Mach mal ein Bild ich will mal sehen wie das aussieht mit 6 Lüftern


----------



## Infernal-jason (18. Juni 2010)

*AW: 6 Lüfter an Pc gut?*

hmm ich hab jetzt grad gemerkt , dass beim starten des pcs das der lüfter am der mugen 2 auf einmal net an geht.


----------



## Torr Samaho (18. Juni 2010)

*AW: 6 Lüfter an Pc gut?*

gucksu hier: 

Wie sieht der ideale Luftstrom im Gehäuse aus?

da siehst du genau, wie der luftstrom zirkuliert und was ein lüfter-overkill je nach konfiguration genau für die temps bringt.

wenige größere, langsam drehende lüfter schonen natürlich die ohren mehr als viele kleine, schnell drehende krachmachern.


----------



## xaven (18. Juni 2010)

*AW: 6 Lüfter an Pc gut?*

Besser zuviel als zu wenig.
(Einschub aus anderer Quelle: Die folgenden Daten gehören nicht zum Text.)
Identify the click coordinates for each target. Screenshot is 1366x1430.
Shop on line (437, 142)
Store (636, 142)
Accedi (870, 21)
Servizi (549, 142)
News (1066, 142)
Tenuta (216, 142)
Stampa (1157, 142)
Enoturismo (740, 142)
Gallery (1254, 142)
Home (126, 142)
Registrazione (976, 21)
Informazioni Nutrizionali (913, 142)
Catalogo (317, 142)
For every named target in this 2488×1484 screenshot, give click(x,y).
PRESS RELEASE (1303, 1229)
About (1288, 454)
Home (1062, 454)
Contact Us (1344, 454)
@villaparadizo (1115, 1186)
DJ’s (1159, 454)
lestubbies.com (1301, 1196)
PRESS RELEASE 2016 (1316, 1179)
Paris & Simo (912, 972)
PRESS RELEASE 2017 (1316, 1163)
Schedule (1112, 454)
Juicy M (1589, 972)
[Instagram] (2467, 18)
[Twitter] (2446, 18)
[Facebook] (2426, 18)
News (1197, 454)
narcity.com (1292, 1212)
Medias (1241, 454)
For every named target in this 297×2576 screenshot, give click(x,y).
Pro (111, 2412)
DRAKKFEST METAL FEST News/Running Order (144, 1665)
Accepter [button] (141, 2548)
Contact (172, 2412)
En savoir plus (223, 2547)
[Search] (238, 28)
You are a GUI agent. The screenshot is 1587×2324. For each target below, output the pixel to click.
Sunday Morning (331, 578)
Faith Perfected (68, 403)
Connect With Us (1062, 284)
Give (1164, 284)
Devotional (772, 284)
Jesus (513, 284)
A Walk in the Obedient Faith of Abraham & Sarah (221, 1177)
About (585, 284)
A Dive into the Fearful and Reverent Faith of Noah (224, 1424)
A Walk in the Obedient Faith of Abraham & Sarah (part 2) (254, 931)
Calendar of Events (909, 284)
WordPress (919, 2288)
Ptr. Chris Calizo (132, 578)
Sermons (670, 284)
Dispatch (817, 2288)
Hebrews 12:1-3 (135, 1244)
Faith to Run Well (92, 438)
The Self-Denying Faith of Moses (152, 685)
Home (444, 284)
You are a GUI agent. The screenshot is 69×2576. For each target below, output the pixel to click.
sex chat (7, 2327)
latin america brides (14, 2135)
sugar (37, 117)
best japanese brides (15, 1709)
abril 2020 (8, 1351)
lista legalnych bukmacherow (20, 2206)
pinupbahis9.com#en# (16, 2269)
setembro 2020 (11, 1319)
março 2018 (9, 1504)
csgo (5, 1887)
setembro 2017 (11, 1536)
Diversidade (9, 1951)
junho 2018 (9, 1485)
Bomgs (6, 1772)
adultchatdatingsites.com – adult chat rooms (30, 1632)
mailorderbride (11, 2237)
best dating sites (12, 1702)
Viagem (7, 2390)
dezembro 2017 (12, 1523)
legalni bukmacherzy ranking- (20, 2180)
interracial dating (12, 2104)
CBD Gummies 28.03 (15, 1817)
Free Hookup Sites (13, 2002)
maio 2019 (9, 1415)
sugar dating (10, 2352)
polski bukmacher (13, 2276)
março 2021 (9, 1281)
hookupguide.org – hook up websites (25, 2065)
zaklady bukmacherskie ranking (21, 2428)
Musst halt nur öfter den Staub entfernen, der sich ja schneller sammelt.


----------



## facehugger (18. Juni 2010)

*AW: 6 Lüfter an Pc gut?*

Das Midgard ist doch kein schlechtes Case. Und wenn du mit der Lautstärke der 6 Lüfter leben kannst ist doch alles im grünen Bereich
Habe selbst 4 große Lüfter in meinem HAF 932. Ohne CPU-, Netzteil- und die beiden Graka-Lüfter Und trotzdem ist mein System angenehm leise
Kommt halt immer auf das jeweilige Empfinden des Einzelnen an...


----------



## L.B. (18. Juni 2010)

*AW: 6 Lüfter an Pc gut?*

In mein Gehäuse, das ich gerade selbst baue, können bis zu 14 Lüfter verbaut werden (). Ich denke, dass bringt schon einiges. So etwas ist natürlich nichts für Silent-Freaks.


----------



## HappyMutant (18. Juni 2010)

*AW: 6 Lüfter an Pc gut?*

Nein, leider nicht wirklich. Denn wenn deine Komponenten soviel Abwärme produzieren würden, dass es nötig wäre, so eine starken Luftstrom zu erzeugen (und vorausgesetzt dies würde überhaupt gelingen, wenn man überall Lüfter hinpappt), so müsste man immer noch die Abwärme von CPU, GPU etc. schnell genug wegbefördern. Von daher spielt dann doch eher der Kühlkörper und die Lüfter dort die entscheidende Rolle. Ja klar es bringt eine minimale Verbesserung, nur das Verhältnis von Einsatz und Gewinn wir immer schlechter, während man sich dazu noch diverse Nachteile einfängt. Mehr ist nicht unbedingt besser.


----------



## L.B. (18. Juni 2010)

*AW: 6 Lüfter an Pc gut?*

Dadurch wird aber die Luft im Gehäuse so schnell abtransportiert, dass sie keine Zeit hat sich aufzuheizen. Demnach liegt die Innentemperatur annähernd im Bereich der Umgebungstemperatur. Davon profitieren dann Kondensatoren, Chips und andere Bauteile auf dem Board. Dass der Prozessor einen guten Kühler braucht ist mir schon klar.


----------



## HappyMutant (18. Juni 2010)

*AW: 6 Lüfter an Pc gut?*

Es ist aber ein Irrglaube, dass die Innentemperatur dafür auf dem Niveau der Umgebungstemperatur liegen muss. Wichtiger ist ein Luftstrom, der natürlich möglichst viele Komponenten streift. Aber je weiter weg der Lüfter von einer Komponente ist, desto geringer sein Effekt beim Kühlen (oder um so mehr Luft muss er transportieren). Und die Innentemperatur steigt bei der von mir genannten Konfiguration auch nur minimal über die Umgebungstemperatur. Selbst wenn du vierzehn Lüfter verbaust, solange davon keiner unmittelbar auf die Komponenten gerichtet ist (was bei Gehäuselüfter halt selten der Fall ist, außer im Bereich der Festplatten), wirst du keine riesigen einen Unterschied merken. Jedenfalsl keien der die dreifache Anzahl Lüfter rechtfertigt. 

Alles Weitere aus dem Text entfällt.